From April 4 to May 6, the Rutledge Gallery and Lewandowski Student Gallery will be featuring the 2022 BFA Senior Exhibition, “Menagerie.” This new exhibit will feature 18 senior BFA students’ artistic works showcasing a multitude of themes that are important to them.
One of the students, Grayce Kellam, a senior sculpture major, describes the title of the exhibit, “Menagerie,” as the perfect title to ensure that the exhibit exemplifies inclusivity and diversity.
“The title ‘Menagerie’ is basically just a strange and diverse collection of artworks. We didn’t know how else to come up with a title to cover everyone,” Kellam said. “Because we’re all so different, and we’re all making such incredible things. We didn’t want anyone to be left out.”
Though a sculpture major, Kellam describes herself as more of an interdisciplinary artist.
“I combine multiple mediums to create one big giant piece, thing experience,” Kellam said. “So, sculpture and projection, or sculpture and video or literature, I like to combine a bunch of different things into one.”
One of the art pieces Kellam is showcasing is a sculpture wall that displays her love of Egyptian art.
“I’ve always been inspired by Egyptian art. I’ve always wanted to include literature on my sculptures, not just next to them or stand with them. And one thing in Egyptian art is the words that they carve are actually formed as some kind of magic for the dead,” Kellam said. “It helps assist their soul in the afterlife. So just the idea of me being able to carve my words, carve my narrative, carve my strength into a wall, and have those words become 3D sculptures themselves.”

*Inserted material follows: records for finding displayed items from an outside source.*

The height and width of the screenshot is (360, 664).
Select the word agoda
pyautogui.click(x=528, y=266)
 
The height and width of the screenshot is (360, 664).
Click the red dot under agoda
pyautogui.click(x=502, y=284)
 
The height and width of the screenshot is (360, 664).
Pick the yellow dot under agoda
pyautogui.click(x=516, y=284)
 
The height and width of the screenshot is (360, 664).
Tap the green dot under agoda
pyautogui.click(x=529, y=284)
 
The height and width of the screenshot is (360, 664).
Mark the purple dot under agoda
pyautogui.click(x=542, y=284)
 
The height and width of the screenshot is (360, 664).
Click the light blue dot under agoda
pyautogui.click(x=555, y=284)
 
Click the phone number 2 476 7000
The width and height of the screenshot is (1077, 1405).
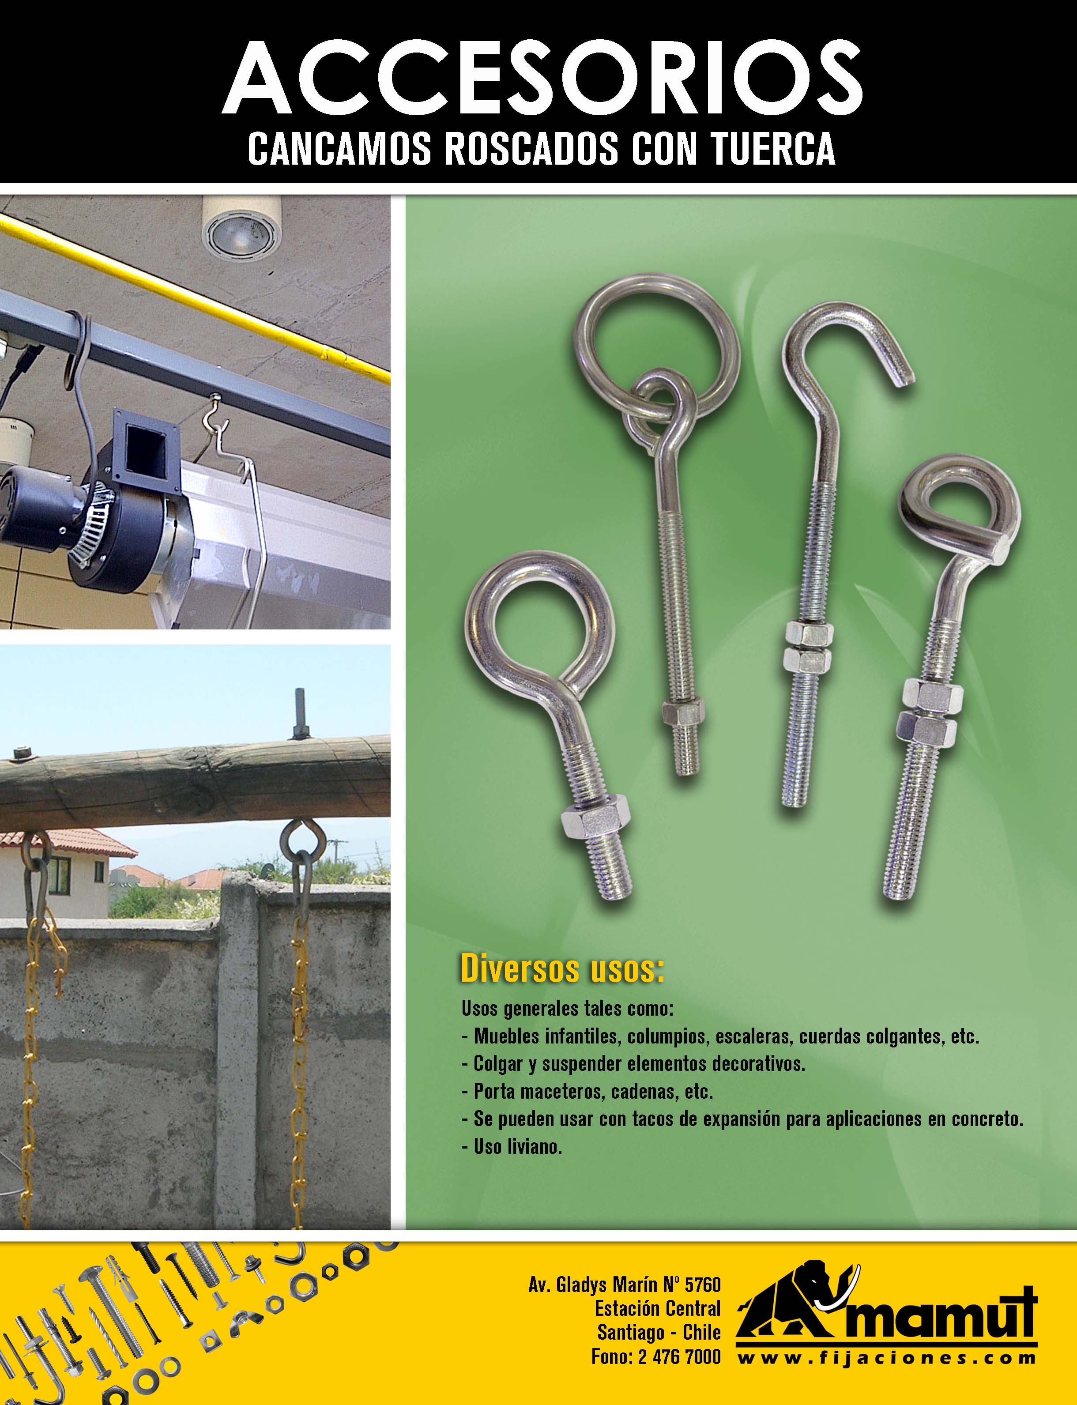[680, 1339]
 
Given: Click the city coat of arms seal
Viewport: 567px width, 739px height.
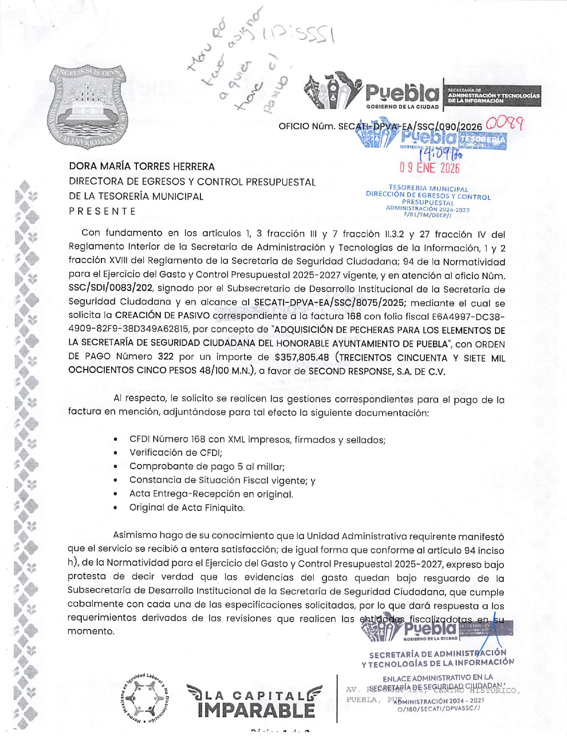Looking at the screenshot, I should click(88, 106).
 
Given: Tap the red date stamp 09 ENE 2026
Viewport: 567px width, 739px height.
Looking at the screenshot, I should click(429, 168).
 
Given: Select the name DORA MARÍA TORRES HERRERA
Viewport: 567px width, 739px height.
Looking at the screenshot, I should click(142, 167).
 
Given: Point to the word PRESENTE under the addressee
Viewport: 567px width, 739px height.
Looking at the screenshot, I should click(102, 211).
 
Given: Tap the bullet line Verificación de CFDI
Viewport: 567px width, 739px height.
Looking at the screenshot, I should click(175, 453).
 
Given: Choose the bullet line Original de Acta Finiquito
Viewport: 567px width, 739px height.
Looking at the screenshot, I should click(187, 508).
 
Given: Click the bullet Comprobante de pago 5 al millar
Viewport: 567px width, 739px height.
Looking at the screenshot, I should click(207, 466).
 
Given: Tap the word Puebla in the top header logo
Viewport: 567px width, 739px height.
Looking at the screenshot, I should click(402, 93).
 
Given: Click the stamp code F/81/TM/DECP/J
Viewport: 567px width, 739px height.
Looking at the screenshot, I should click(427, 215).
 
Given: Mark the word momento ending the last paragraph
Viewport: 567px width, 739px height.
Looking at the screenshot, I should click(91, 631).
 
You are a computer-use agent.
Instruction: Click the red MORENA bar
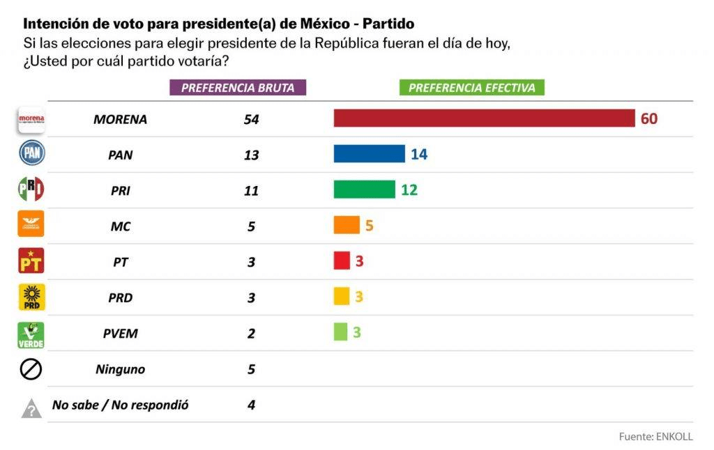point(484,118)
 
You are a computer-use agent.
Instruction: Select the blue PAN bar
point(369,154)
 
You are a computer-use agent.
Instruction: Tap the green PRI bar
point(364,189)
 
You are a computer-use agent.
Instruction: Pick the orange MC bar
point(347,225)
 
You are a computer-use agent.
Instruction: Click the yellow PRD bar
point(341,296)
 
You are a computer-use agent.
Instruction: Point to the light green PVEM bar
point(340,332)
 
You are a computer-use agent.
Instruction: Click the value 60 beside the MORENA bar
point(648,118)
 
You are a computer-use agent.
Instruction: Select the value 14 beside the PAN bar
point(418,154)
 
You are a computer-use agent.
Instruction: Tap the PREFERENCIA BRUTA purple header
point(238,88)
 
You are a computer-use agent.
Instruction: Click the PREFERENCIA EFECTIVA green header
point(471,88)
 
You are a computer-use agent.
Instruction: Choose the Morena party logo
point(31,119)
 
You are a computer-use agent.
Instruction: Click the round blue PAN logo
point(31,153)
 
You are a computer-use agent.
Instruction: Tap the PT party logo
point(31,261)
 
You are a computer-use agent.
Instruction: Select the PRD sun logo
point(31,297)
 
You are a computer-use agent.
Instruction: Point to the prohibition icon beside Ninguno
point(31,369)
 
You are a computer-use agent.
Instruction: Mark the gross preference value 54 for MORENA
point(251,119)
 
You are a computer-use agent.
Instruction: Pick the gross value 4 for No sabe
point(251,405)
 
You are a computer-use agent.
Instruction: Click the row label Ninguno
point(120,369)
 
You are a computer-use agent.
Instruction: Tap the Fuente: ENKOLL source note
point(655,437)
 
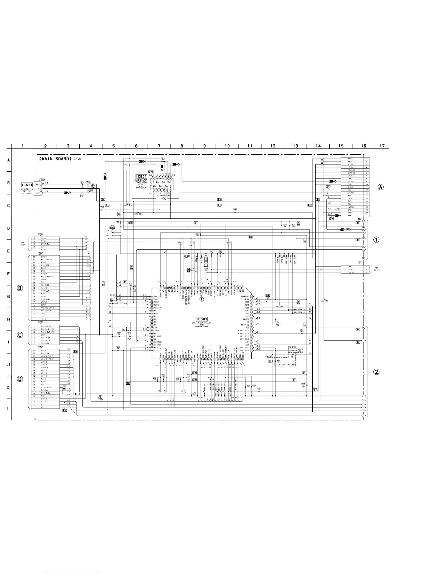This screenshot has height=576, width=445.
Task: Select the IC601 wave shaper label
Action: (141, 176)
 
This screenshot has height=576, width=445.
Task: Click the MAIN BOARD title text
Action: (55, 159)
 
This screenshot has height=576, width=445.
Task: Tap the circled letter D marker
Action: (20, 379)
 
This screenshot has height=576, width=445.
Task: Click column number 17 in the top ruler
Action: (382, 146)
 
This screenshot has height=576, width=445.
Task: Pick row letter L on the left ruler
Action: (8, 409)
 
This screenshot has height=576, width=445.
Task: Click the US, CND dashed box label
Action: (292, 347)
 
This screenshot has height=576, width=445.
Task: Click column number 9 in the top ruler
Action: (204, 146)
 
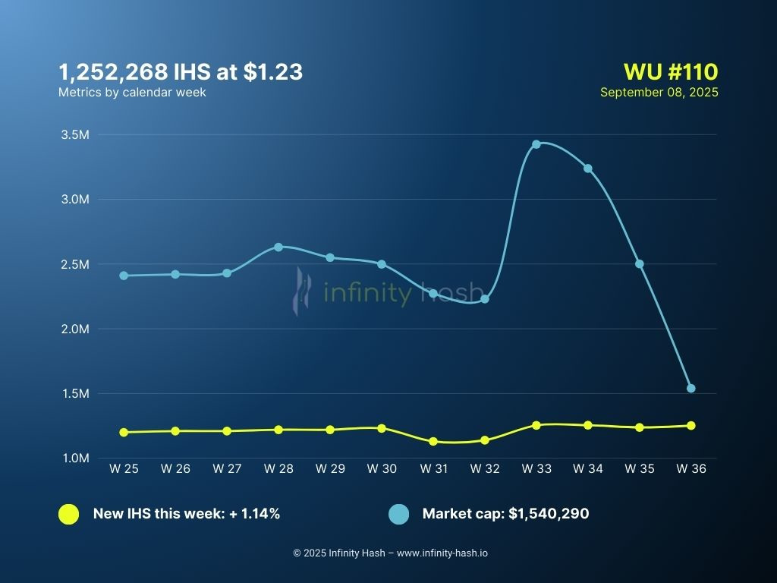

Another artist whose work is being featured in this exhibit is Lauren Baechel, a senior sculpture major. She describes her work as being heavily concept–based.
“I like to try to create spaces for people to have spots to heal in. My past work was based around allowing other people to have a space for that,” Baechel said. “But for this specific installation, there are three pieces in this show that are mine. I wanted to have a more selfish approach to what I was doing.”
Baechel’s past works have been about creating a safe haven for those who come to see her art. However, this time around, her pieces are centered more on how she is feeling in her life at this moment.
“The healing that I was doing was really based around other people having spots to heal and go in and having places to mourn where they usually wouldn’t mourn,” Baechel said. “But in my life recently, I’ve had some pretty dramatic things happen. So, I wanted to take a more selfish approach to it.”
In one of Baechel’s pieces, she will showcase her personal relationship with being raised Catholic while also being a queer woman.
“I was raised really Catholic, and I’m a queer woman. So, you know, it kind of clashes with each other. But my parents are really devout Catholics,” Baechel said. “So, this piece is about my relationship with the actual religion and trying to kind of process the fragility of it and how growing up in that state has impacted me.”
My’Asia McCollum is a BFA student majoring in fine arts with a concentration in paintings.
“My work for the senior show is called ‘into the dark.’ It is an exploration of my own traumatic experience and events that happen and just the way of processing and healing from it,” McCollum said. “I’m showing different stages of healing, like just not knowing what to do, being confused, and then moving to being set free from all of it, being just able to deal with it, cope with it and move past it.”
One of McCollum’s pieces is a painting display of multiple cut–offs of parts of faces.
“This painting is called ‘into the dark web.’ It’s different pieces of faces showing different emotions, and the web represents my mind always being so confused, not knowing what to do next, or how to deal with stuff, just my mind is always racing,” McCollum said. “So that’s what this picture kind of represents. Just trying to figure out stuff and things. Not quite being able to figure it out at that moment, being very broken, and being pulled in different places.”
The “Menagerie” exhibition gives the chance for these senior artists to showcase some of their more vulnerable sides while also having something every viewer can relate to in their own lives.